Basigin (CD147) is expressed on melanoma cells and induces tumor cell invasion by stimulating production of matrix metalloproteinases by fibroblasts.

EMMPRIN, which is identical to human basigin (CD147), interacts with fibroblasts and stimulates expression of MMPs, which play an important role in tumor invasiveness and metastasis. In the present study, we demonstrated that coculture of basigin-expressing human MM cells with dermal fibroblasts resulted in the induction of MMP-1, MMP-2, MMP-3 and MT1-MMP production by fibroblasts and of melanoma cell invasion through a reconstituted basement membrane. Antibody to basigin inhibited both the production of MMPs by fibroblasts and the invasiveness of melanoma cells. Expression of basigin and MMPs in MM and surrounding fibroblasts was examined immunohistochemically in 28 specimens from 18 MM patients without metastasis and 10 with metastasis, to investigate whether basigin plays a role in metastasis of MM in vivo. Basigin was expressed in melanoma cells but not in fibroblasts. MM with metastasis had significantly higher basigin expression compared to MM without metastasis. There were significant differences between MMs with and without metastasis in the expression of MMPs in both melanoma cells and fibroblasts.

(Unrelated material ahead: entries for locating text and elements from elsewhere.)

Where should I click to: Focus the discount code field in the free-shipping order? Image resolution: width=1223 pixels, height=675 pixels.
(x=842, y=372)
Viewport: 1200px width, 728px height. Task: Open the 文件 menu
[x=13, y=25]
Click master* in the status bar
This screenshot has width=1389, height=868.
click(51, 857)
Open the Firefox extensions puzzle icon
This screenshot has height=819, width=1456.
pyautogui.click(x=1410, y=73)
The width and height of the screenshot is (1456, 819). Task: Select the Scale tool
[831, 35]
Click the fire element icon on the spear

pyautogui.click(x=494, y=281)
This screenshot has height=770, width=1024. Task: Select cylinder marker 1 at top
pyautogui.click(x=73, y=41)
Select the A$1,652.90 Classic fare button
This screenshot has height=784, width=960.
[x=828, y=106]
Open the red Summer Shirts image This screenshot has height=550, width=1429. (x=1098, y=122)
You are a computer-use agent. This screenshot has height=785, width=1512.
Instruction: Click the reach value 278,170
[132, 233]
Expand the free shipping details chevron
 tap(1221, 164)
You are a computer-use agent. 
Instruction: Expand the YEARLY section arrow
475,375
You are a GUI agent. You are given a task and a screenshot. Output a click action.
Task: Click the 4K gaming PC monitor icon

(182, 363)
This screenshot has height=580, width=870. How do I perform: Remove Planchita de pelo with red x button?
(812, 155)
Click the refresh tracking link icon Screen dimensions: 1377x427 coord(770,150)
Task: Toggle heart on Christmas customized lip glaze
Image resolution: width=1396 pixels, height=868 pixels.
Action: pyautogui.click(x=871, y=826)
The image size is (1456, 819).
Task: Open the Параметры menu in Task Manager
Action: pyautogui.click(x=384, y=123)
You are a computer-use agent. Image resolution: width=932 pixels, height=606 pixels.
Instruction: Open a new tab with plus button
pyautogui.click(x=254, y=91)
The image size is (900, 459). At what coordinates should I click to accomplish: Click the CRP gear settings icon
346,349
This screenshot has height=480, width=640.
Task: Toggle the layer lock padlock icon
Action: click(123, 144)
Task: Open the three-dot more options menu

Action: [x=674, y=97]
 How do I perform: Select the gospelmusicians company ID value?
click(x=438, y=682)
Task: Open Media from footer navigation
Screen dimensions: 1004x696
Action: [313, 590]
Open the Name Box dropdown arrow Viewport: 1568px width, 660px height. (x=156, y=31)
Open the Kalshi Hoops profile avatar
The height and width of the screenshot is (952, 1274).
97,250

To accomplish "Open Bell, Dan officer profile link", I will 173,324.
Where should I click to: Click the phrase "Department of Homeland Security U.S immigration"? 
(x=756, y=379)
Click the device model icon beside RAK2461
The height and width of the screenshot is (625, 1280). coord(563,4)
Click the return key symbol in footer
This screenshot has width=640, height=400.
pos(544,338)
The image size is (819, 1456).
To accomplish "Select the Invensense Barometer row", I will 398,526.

Expression of MMPs in fibroblasts was positively correlated with expression levels of basigin. These immunohistochemic findings indicate that MMPs might be expressed in fibroblasts as well as melanoma cells concomitantly with basigin, which was expressed in melanoma cells more frequently in MM with metastasis. Basigin is highly expressed in melanoma cells and may play an important role in their invasiveness and metastasis by stimulating surrounding fibroblasts to express MMPs.